Persistent storage and the registry

This came up in the newsgroup yesterday but I think it's worth noting here as well...

For performance reasons, the system registry is loaded into memory and changes are flushed back to persistent storage periodically.  This is great for perf but it also means is that if the user soft resets their device or yanks a battery during the period of time between a registy value changing and those changes being flushed, the changes will be lost when the device is tuned back on.

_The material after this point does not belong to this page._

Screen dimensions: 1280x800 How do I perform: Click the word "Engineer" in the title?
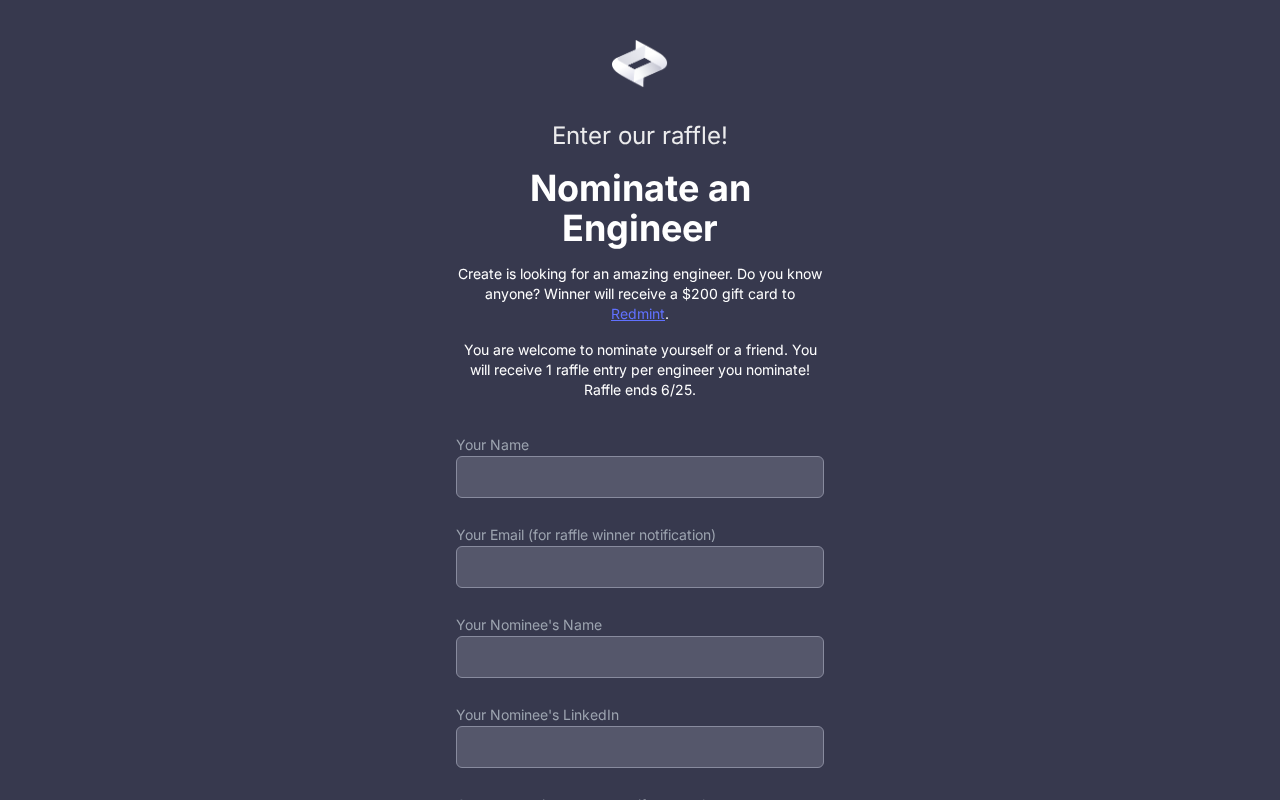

Developers can prevent this by calling RegFlushKey to force a flush to happen after making registry changes.  But what about legacy code that doesn't call RegFlushKey?  Will users need to worry about unexpected things happening whenever they reset or change batteries?  Nope.  Very few people will ever encounter this scenario of registry changes being lost due to a ton of backwards compatibility work we did around this for Windows Mobile 5.0.  On top of flushing after the device has been idle for a certain amount of time, we've taken the liberty of identifying the activiites that most commonly precede a device being reset and automatically flush the registry at those times.

Tap the device's power button.  Change a setting in a control panel (including 3rd party control panels) and then hit "OK" (PPC) or "Done" (SP).  Install an app through ActiveSync or a CAB on the device.  Run and app that resets the device by calling KernelIoCtl or ExitWindowsEx.  Any of these things will result in the OS jumping in and flushing the registry.